● SUPPLIED MATERIAL
┌────────

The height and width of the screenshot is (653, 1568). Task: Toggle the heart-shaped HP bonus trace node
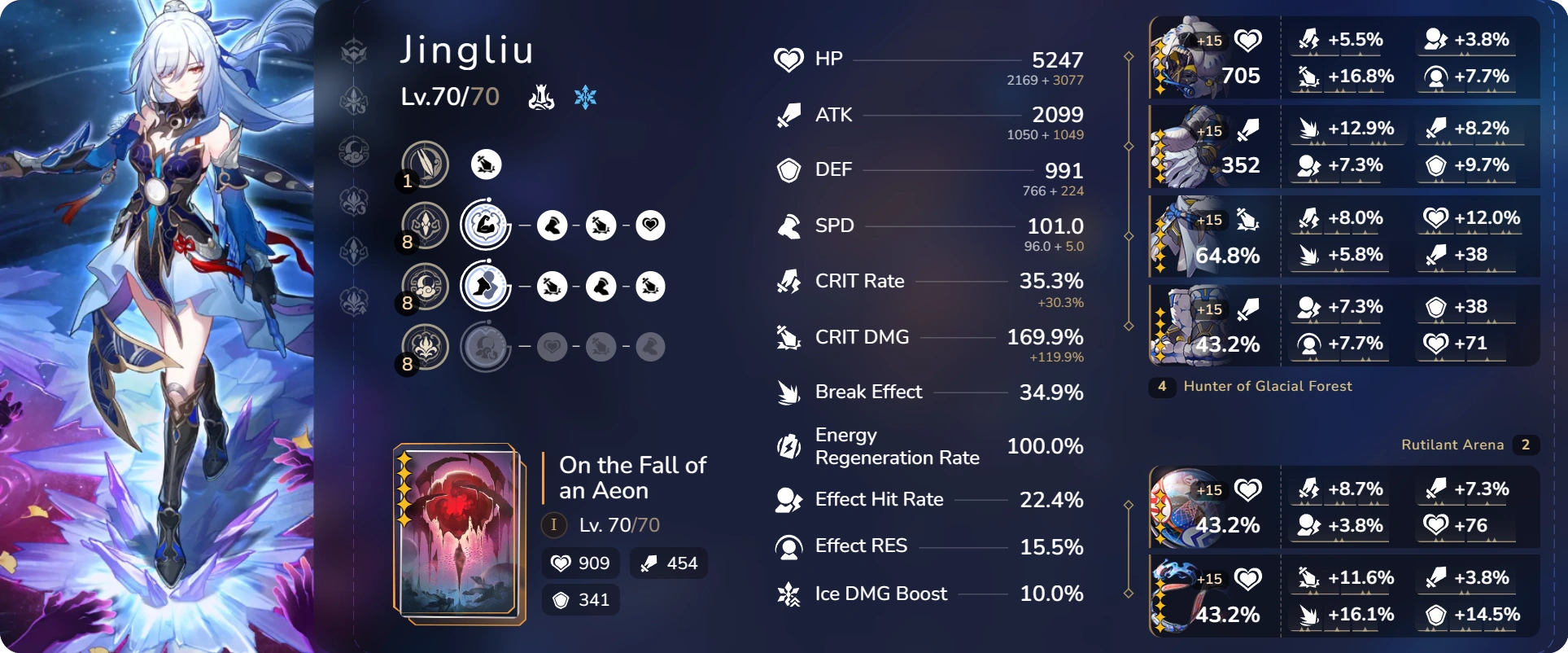click(x=650, y=226)
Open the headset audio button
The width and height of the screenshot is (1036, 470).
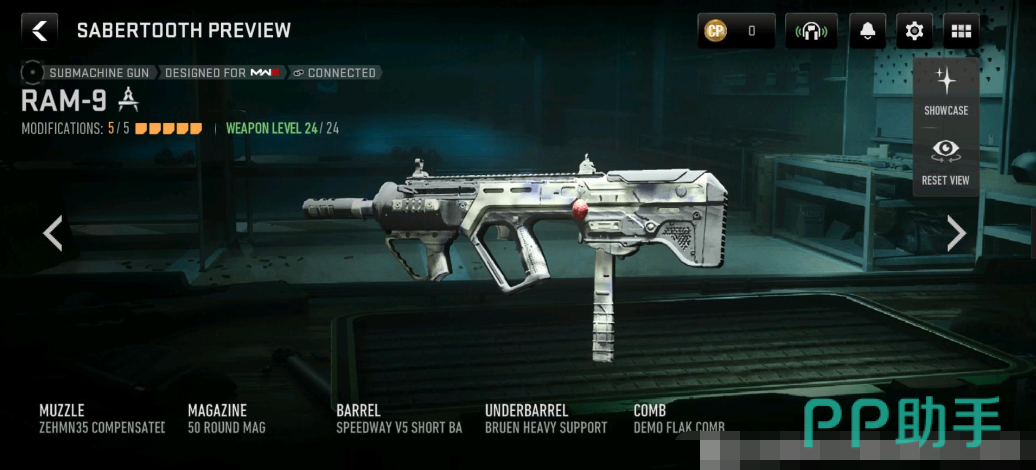pyautogui.click(x=811, y=31)
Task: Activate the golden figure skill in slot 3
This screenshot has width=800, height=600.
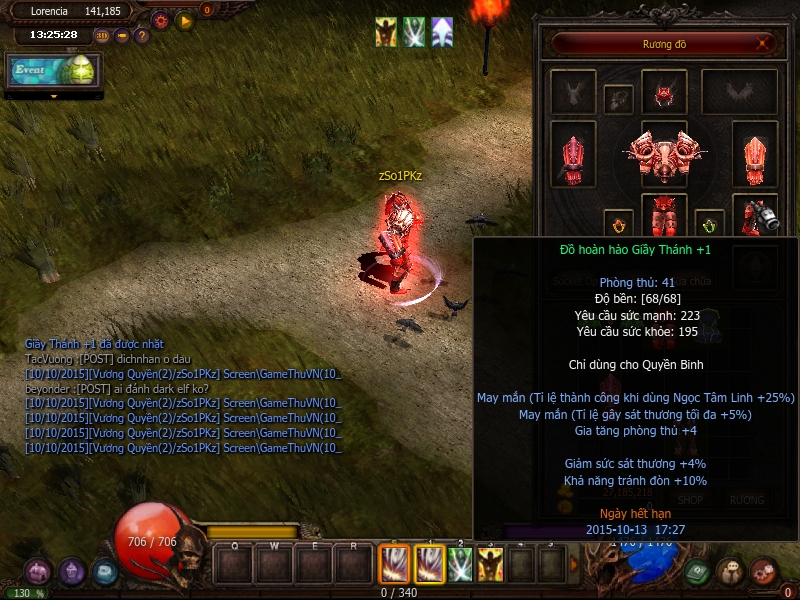Action: coord(490,566)
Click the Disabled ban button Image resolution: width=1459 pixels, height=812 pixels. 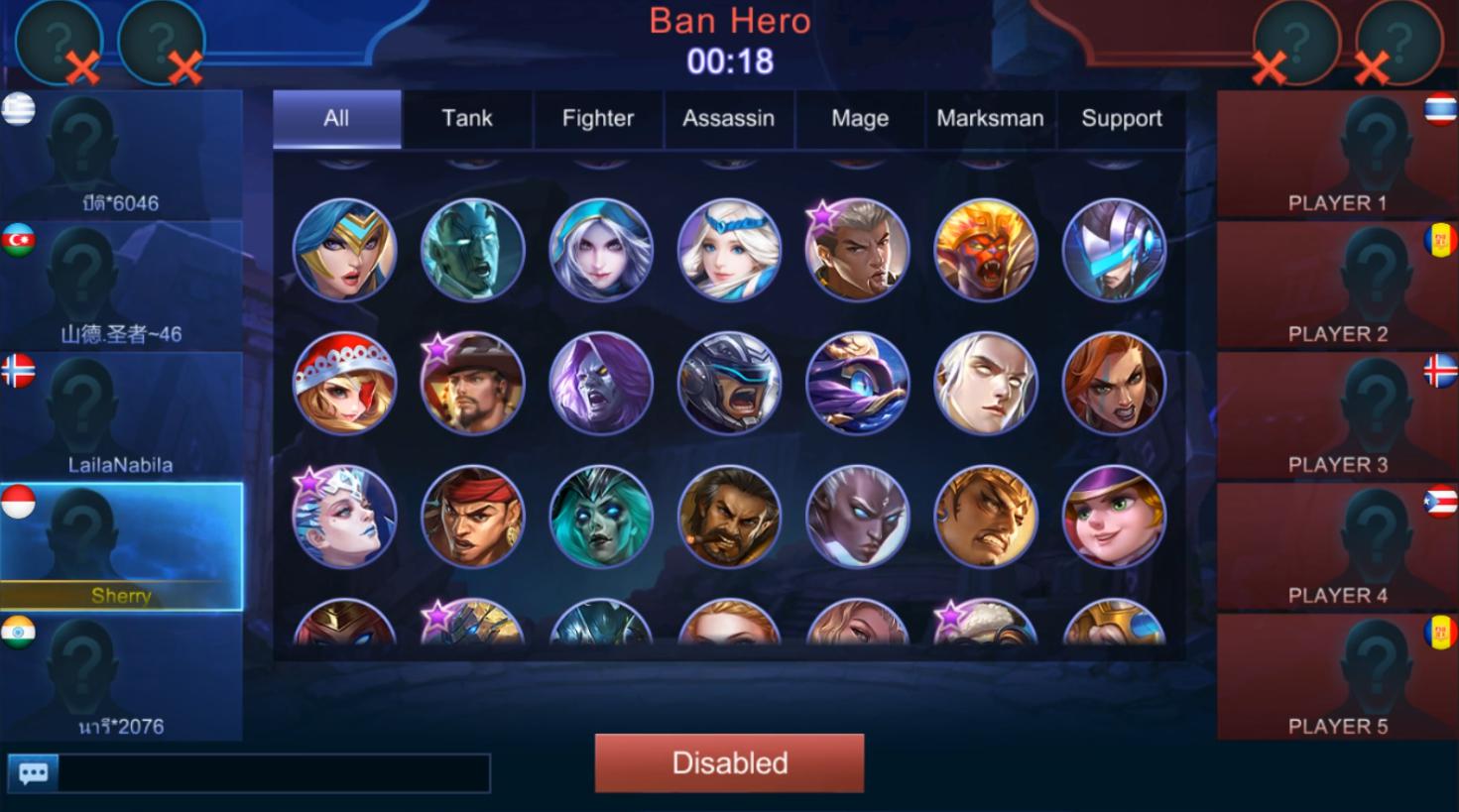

└────────

● WRITTEN REQUEST
Locate every line above that contains the string "screenshot", treating uppercase and lowercase as distinct, and copy each such line in full.

● SOLUTION FOR THIS EXERCISE
The height and width of the screenshot is (653, 1568). Task: Toggle the heart-shaped HP bonus trace node
The width and height of the screenshot is (1036, 470).
This screenshot has width=800, height=600.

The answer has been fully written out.